With N different control variables to either include or ignore, that's 2^N possible sets of control variables. Odds are decent at least one of those regressions has a large effect size for coffee.
I would trust this sort of research more if instead of publishing a particular set of control variables obtained by an unspecified method, the researchers chose 100 of those 2^N possible sets of control variables at random, then published the average effect size from the 100 resulting regressions. Ideally they would make the code to reproduce this average effect size publicly available, so anyone could easily replicate using another 100 randomly generated regressions.
As Bayesians, shouldn't this effect size cause us to update in the direction that coffee is good for health, even if we think confounding contributed to the large effect size?
Seems to me that a likely reason for a large effect size is both a causal effect of drinking coffee and confounding, added together.
As an analogy, suppose you and I are talking about a Hollywood star who has made a lot of money. I say: "The star is probably a good actor." You say: "I would just encourage people to think about this wealth level and ask whether it's plausible. The star is probably just physically attractive." Of course, the wealthiest Hollywood stars tend to be both good actors and physically attractive.
Why is a large effect size more plausible for some unspecified confounder than it is for coffee? I think some research suggests coffee induces benefits akin to caloric restriction (autophagy) among other good things: https://www.ncbi.nlm.nih.gov/pmc/articles/PMC4111762/ Should we really have a prior that an unspecified confounder can have such a large effect size? How common is that?

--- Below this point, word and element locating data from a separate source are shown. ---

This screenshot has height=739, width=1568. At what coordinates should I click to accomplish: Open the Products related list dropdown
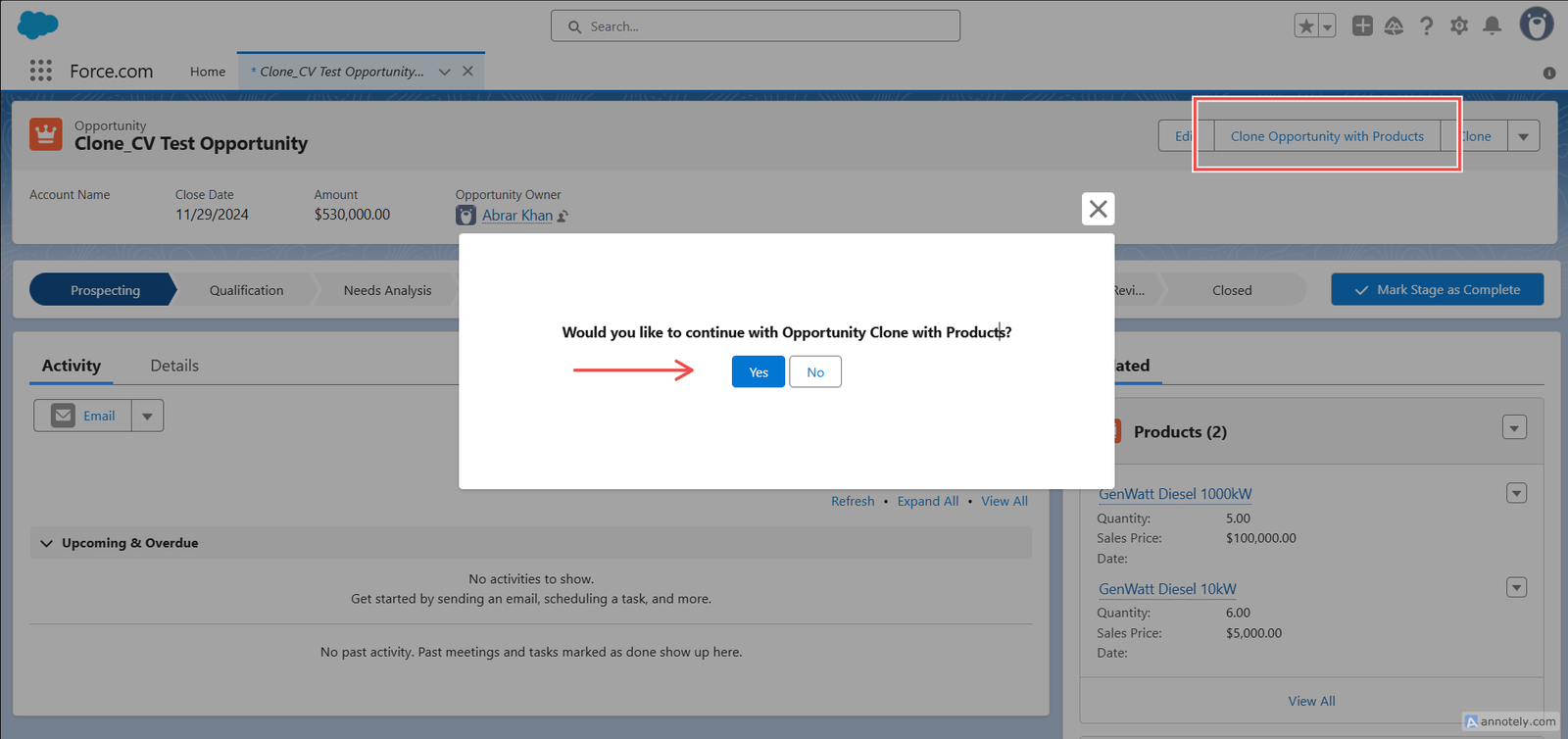[x=1514, y=427]
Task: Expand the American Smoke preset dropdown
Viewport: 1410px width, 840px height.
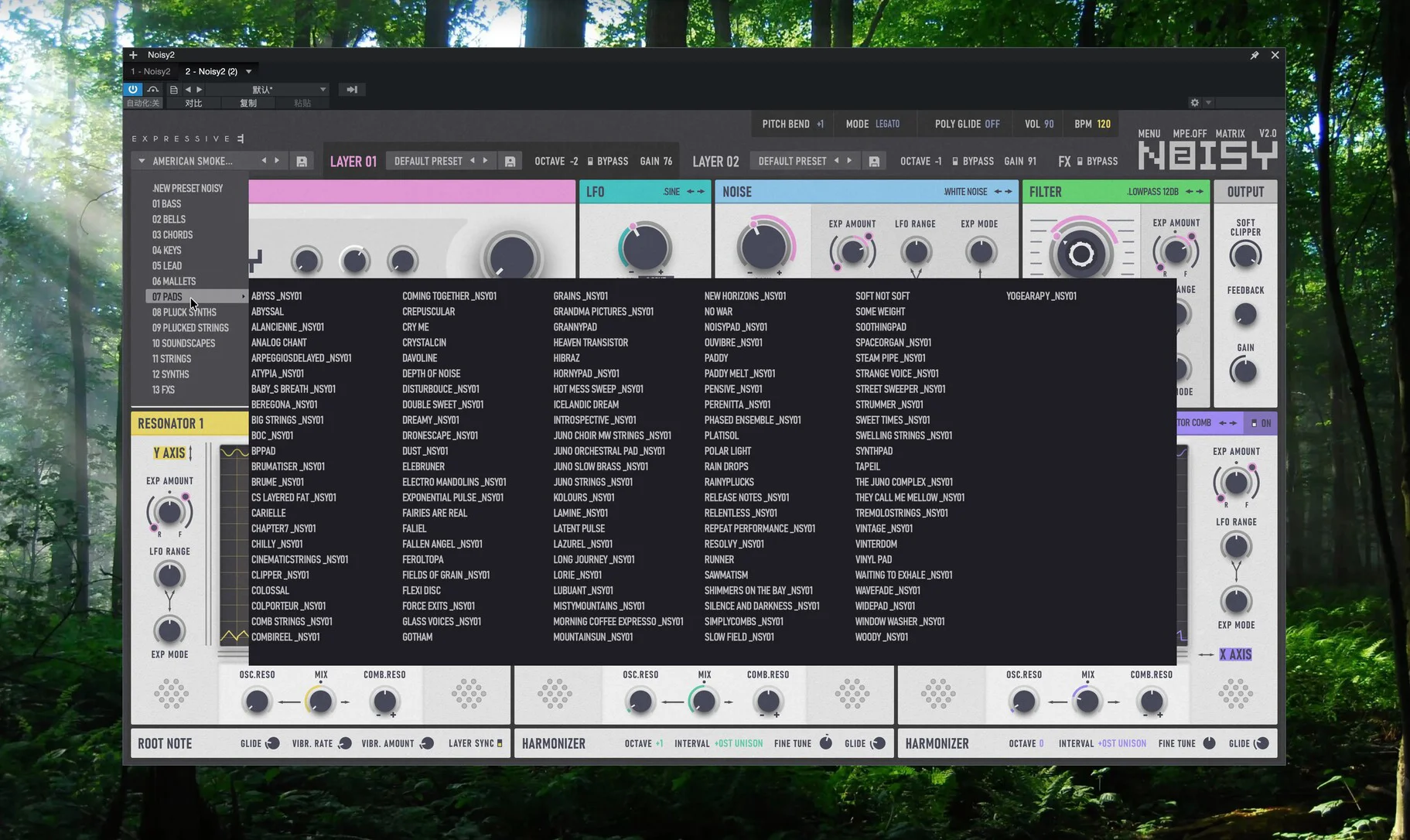Action: coord(142,161)
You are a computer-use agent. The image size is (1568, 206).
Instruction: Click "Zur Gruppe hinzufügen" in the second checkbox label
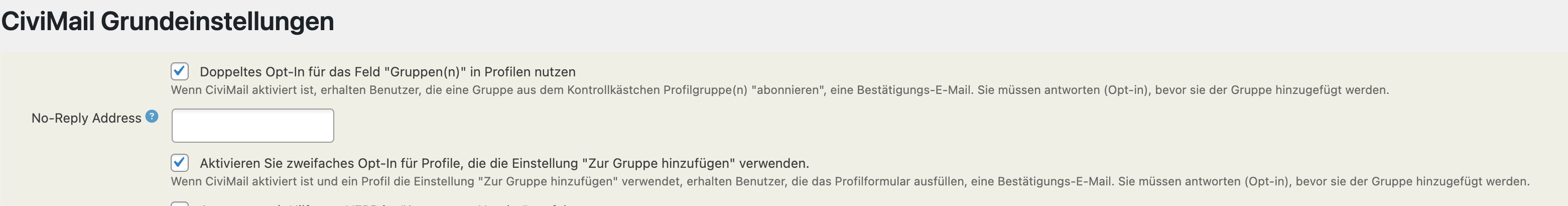pyautogui.click(x=659, y=163)
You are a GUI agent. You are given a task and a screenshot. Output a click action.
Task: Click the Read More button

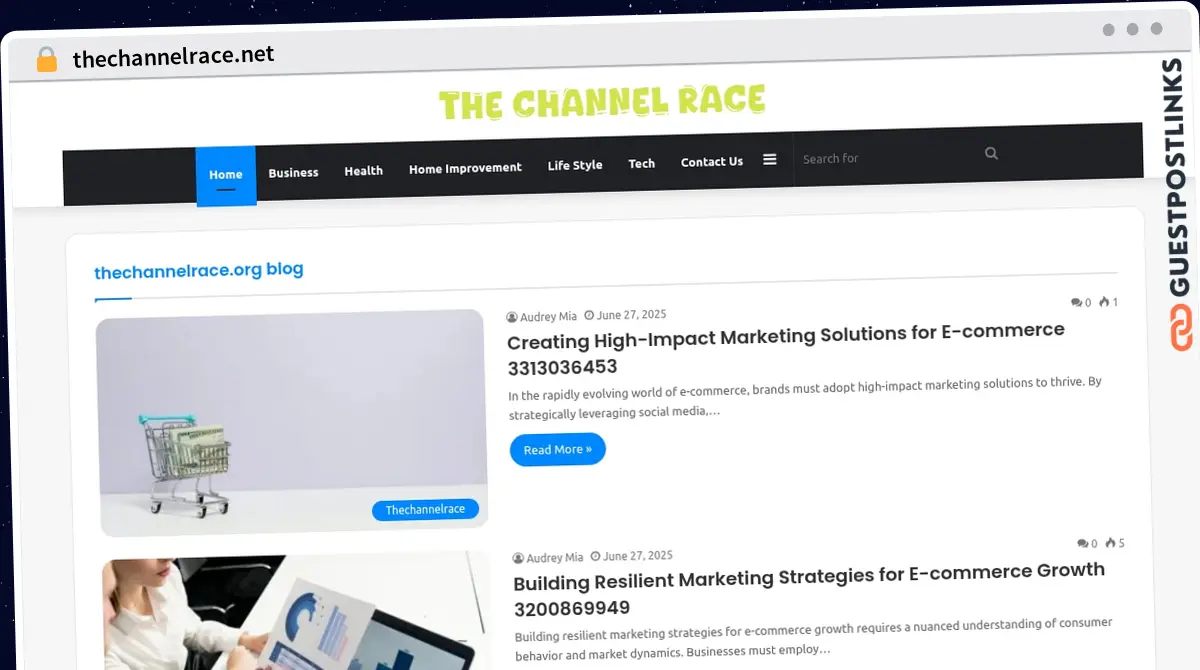click(x=558, y=449)
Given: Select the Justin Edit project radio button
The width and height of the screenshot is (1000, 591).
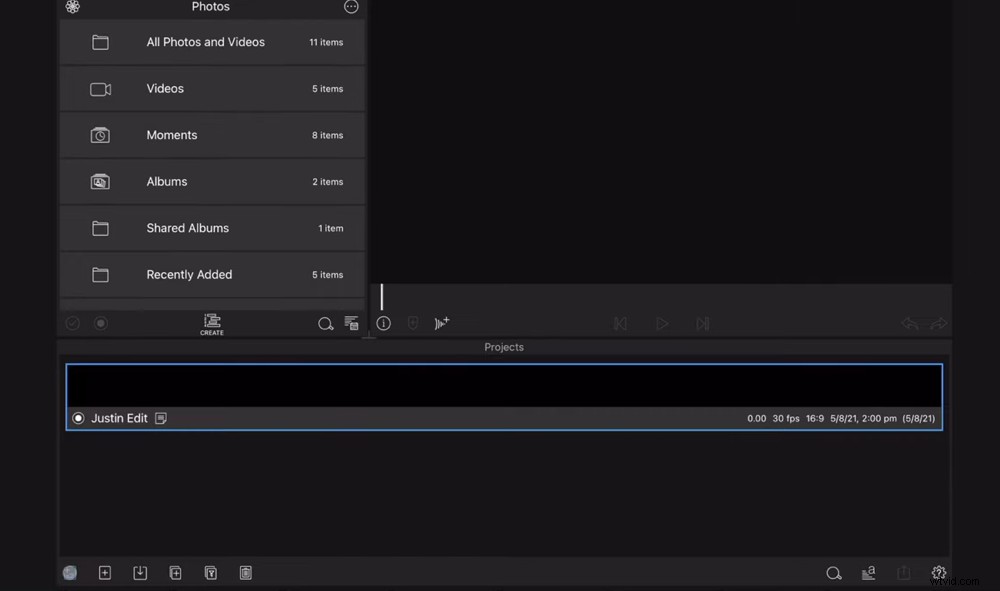Looking at the screenshot, I should coord(78,418).
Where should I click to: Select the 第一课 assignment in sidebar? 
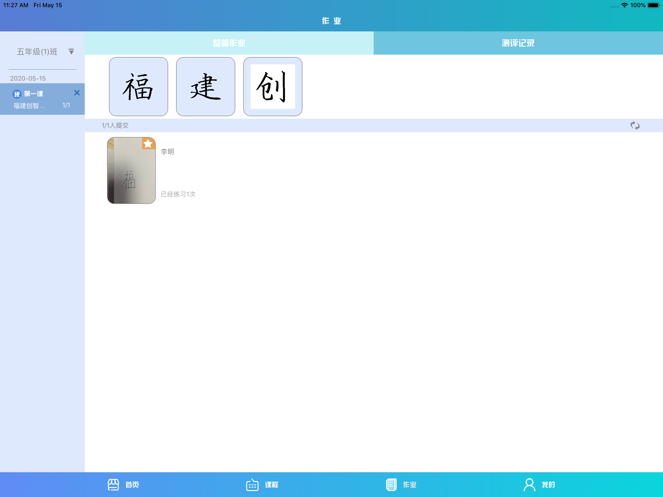40,100
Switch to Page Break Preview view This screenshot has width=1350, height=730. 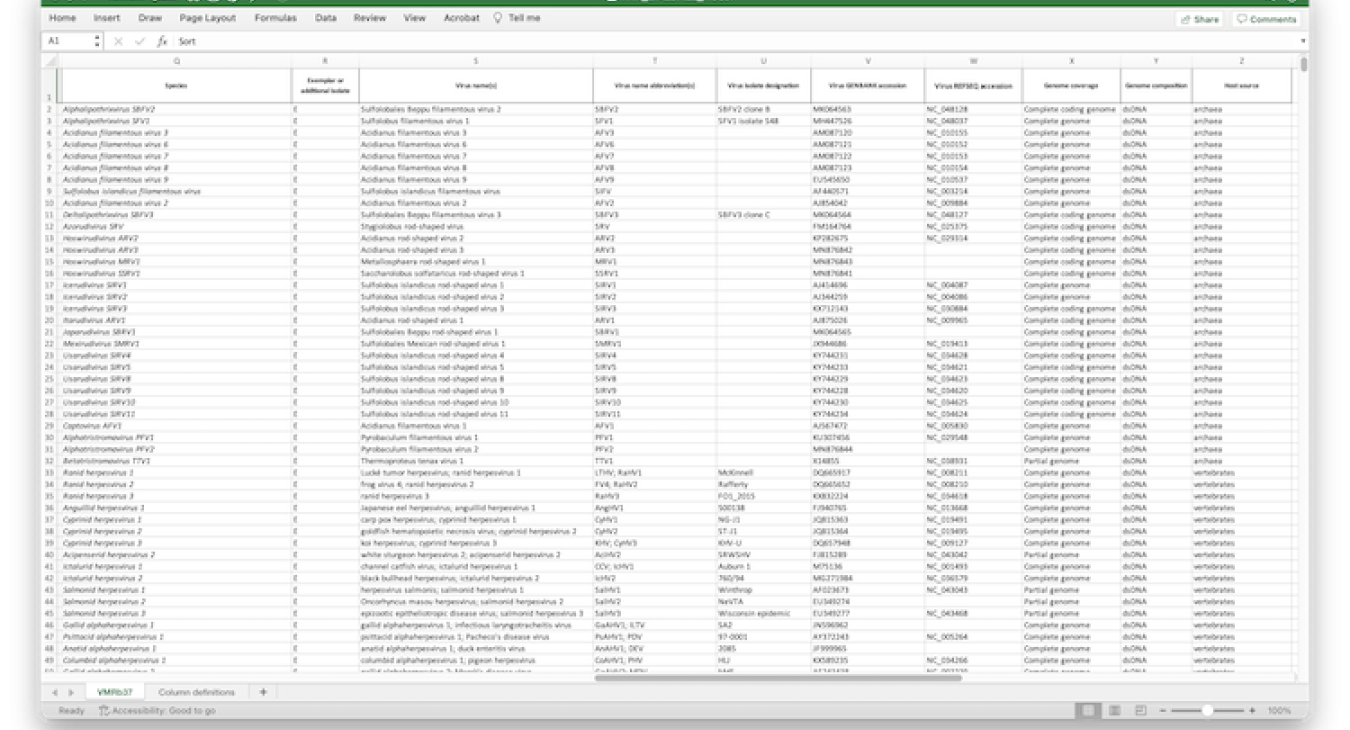[1141, 710]
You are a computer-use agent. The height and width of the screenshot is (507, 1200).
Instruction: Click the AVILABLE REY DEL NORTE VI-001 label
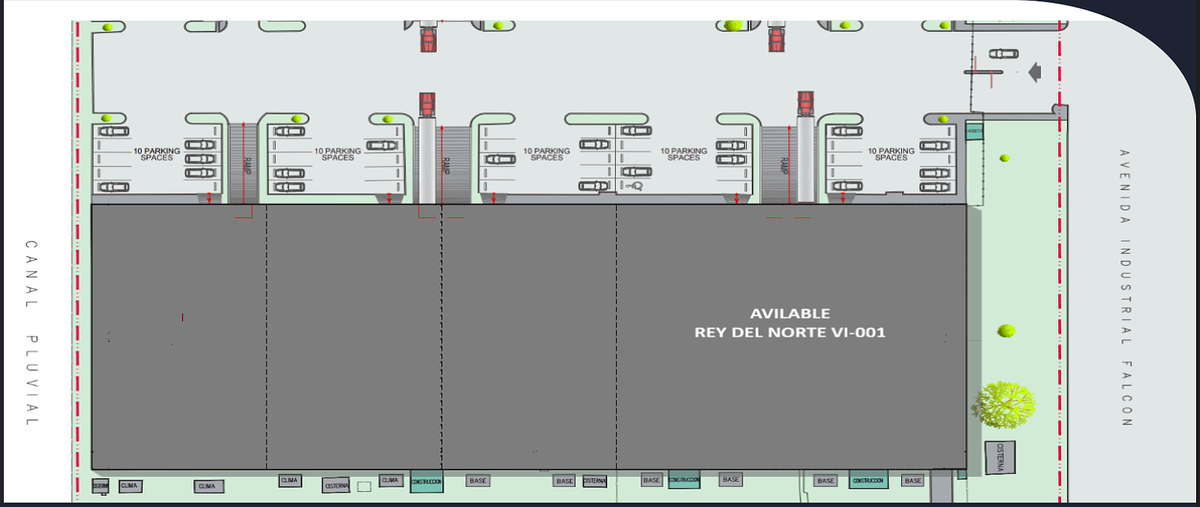pyautogui.click(x=790, y=322)
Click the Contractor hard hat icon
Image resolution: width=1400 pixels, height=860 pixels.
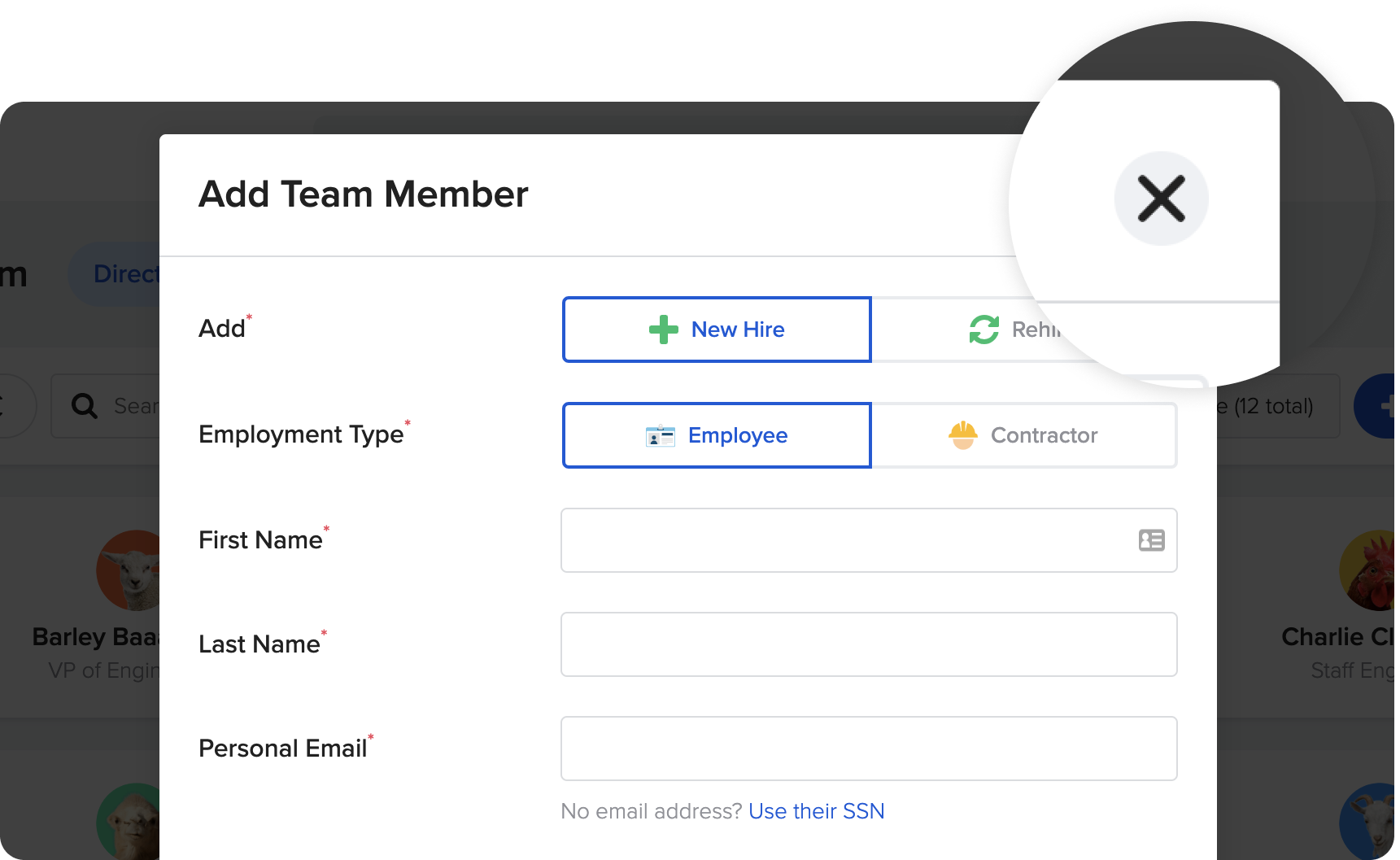pyautogui.click(x=962, y=435)
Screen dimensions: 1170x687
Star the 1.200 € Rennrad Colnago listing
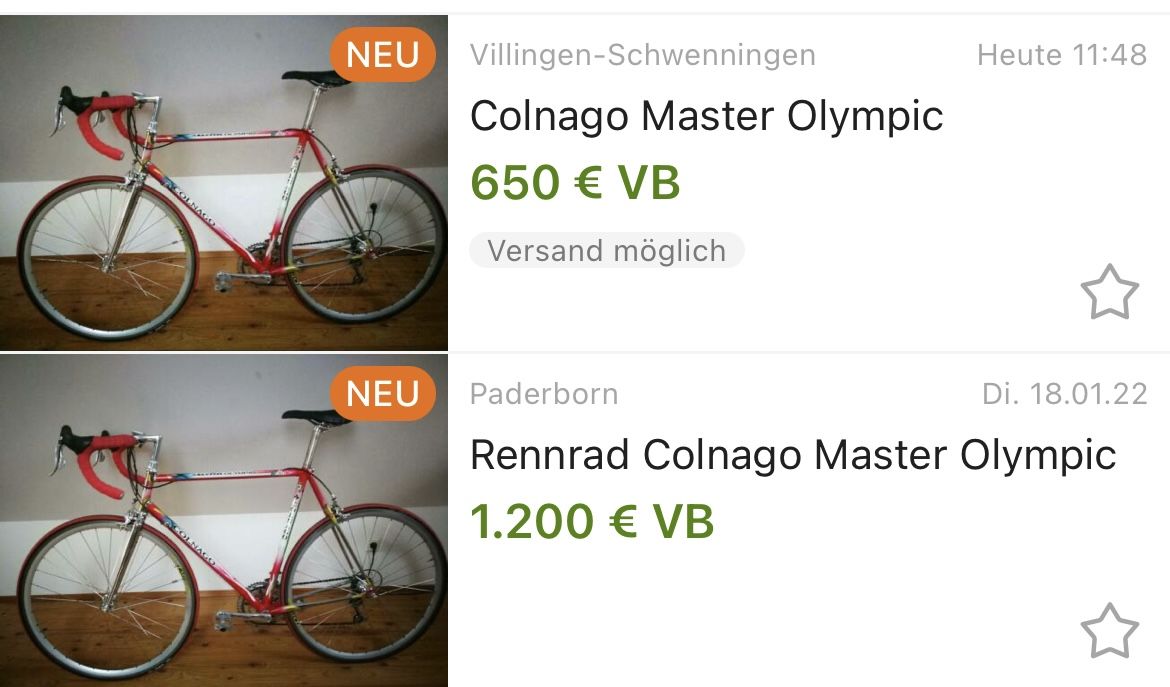1109,631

>Compared with nonconsumers, consumers of various amounts of unsweetened coffee (>0 to 1.5, >1.5 to 2.5, >2.5 to 3.5, >3.5 to 4.5, and >4.5 drinks/d) had lower risks for all-cause mortality after adjustment for lifestyle, sociodemographic, and clinical factors, with respective hazard ratios of 0.79 (95% CI, 0.70 to 0.90), 0.84 (CI, 0.74 to 0.95), 0.71 (CI, 0.62 to 0.82), 0.71 (CI, 0.60 to 0.84), and 0.77 (CI, 0.65 to 0.91); the respective estimates for consumption of sugar-sweetened coffee were 0.91 (CI, 0.78 to 1.07), 0.69 (CI, 0.57 to 0.84), 0.72 (CI, 0.57 to 0.91), 0.79 (CI, 0.60 to 1.06), and 1.05 (CI, 0.82 to 1.36). The association between artificially sweetened coffee and mortality was less consistent. The association of coffee drinking with mortality from cancer and CVD was largely consistent with that with all-cause mortality. U-shaped associations were also observed for instant, ground, and decaffeinated coffee.
Positive health effects from drinking sugar-sweetened coffee make me think it's not just confounding, since I wouldn't expect health-conscious people to drink sugar-sweetened coffee. But I'm suspicious regarding the "less consistent" association for artificially sweetened coffee. That makes me think that there is just too much noise in the data to know for sure, or perhaps artificial sweeteners are actually bad for you?
> As Bayesians, shouldn't this effect size cause us to update in the direction that coffee is good for health, even if we think confounding contributed to the large effect size?
If you apply this thought process to alcohol (given what we know now), what would you conclude about this approach to updating your priors based on implausible observational data?
I'm old enough to remember the naive optimism around the internet in the 2000s. "The long tail", "cognitive surplus", "one laptop per child", Creative Commons, the Arab "Spring", breathless Youtube videos about how social media is gonna revolutionize society for the better, etc. Hardly anyone forecasted clickbait, Trump tweets, revenge porn, crypto scams, or social media shaming. If we had a few professional critics who were incentivized to pour cold water on the whole deal, or at least scan the horizon for potential problems, maybe things would've turned out better.